Monday, November 9, 2015

Book Review: Supervisors Survival Kit, 11th ed.

So I'm reading this book for one of my librarian classes and I have to say that translating it into English from Jargon (it was written in Jargon), makes it very cynical. Its an updated version of The Prince. I can't say I'm disappointed because it is everything I have both feared and personally witnessed to be true about modern managers, which is that they are generally horrible and a fantastic argument for both Unions and returning certain medieval organizations back to life. I won't say which ones, but they sometimes had Guilds and tended to wear black.
Never let your employees feel safe and they won't ask for a raise. 

This book is depressingly accurate. It gives all sorts of bad but functional advice which is certain to drive any supervisor nuts and turn them evil if they weren't already. There's no warnings about the dangers of ambition, or how to shield employees who get the work done from bosses who have no clue how that happens while you're dealing with their egos and abuse. Not nice.
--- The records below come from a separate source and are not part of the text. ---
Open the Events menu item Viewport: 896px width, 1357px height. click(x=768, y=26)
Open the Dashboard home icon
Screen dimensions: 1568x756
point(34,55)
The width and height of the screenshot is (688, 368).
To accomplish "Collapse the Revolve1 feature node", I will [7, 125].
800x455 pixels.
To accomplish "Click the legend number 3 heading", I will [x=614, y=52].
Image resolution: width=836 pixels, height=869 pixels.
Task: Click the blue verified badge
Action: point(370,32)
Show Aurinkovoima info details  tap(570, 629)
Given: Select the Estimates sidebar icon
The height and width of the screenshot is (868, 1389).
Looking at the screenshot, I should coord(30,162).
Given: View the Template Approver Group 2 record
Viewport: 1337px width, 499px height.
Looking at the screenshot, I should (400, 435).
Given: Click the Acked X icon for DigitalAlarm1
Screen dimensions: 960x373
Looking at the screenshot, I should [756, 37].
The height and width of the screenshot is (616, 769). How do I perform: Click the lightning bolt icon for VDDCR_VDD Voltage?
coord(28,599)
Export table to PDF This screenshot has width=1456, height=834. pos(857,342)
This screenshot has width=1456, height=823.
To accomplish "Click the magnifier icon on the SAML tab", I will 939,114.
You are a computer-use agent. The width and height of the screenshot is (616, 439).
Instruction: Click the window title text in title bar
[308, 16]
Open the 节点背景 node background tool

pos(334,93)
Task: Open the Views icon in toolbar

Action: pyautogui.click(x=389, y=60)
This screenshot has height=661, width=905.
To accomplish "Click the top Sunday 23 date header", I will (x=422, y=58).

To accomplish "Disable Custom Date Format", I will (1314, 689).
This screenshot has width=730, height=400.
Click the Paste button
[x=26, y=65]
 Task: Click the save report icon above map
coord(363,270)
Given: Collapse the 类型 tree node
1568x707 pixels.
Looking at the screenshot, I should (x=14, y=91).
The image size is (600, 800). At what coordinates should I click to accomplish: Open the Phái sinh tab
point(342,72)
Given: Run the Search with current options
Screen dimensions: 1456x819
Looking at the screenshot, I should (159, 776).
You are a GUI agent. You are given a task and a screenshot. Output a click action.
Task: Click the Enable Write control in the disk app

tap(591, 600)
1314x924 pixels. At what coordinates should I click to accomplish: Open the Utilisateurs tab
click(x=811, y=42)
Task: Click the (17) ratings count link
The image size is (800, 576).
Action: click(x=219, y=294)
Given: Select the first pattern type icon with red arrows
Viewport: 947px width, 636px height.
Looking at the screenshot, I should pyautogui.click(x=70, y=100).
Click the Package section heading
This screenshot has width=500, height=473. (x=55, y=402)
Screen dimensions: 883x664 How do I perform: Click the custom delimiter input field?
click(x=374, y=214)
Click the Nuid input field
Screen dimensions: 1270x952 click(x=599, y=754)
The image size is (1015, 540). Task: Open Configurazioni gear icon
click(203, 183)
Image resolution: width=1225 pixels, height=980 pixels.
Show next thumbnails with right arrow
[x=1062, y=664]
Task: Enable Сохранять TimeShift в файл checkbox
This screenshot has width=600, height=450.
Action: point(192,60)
I want to say that this book is realistic, but I already compared it to Machiavelli.

I am writing up the cliff's notes version of the translation and using the filter of real world experience to correct the Positivity!! that real humans find so insulting. See the smile? That's what you see on Middle Managers told to do the impossible and expecting to lose their best employees by giving the order.
Consider Azula, from the same series. She's a raging psychopath, who only cares about getting what she wants, nothing else. Her ambition and madness define her, and while she can motivate her friends as allies she eventually drives them off, and fails when alone. This is the truth of management. If you go into management with ambition, you are screwed, and will destroy yourself and everybody around you. This is why new "experienced" managers coming into your workplace from somewhere else should be FEARED, because they just ran from the mess they made somewhere else, and haven't learned from their mistakes. They're going to make the same ones again somewhere new.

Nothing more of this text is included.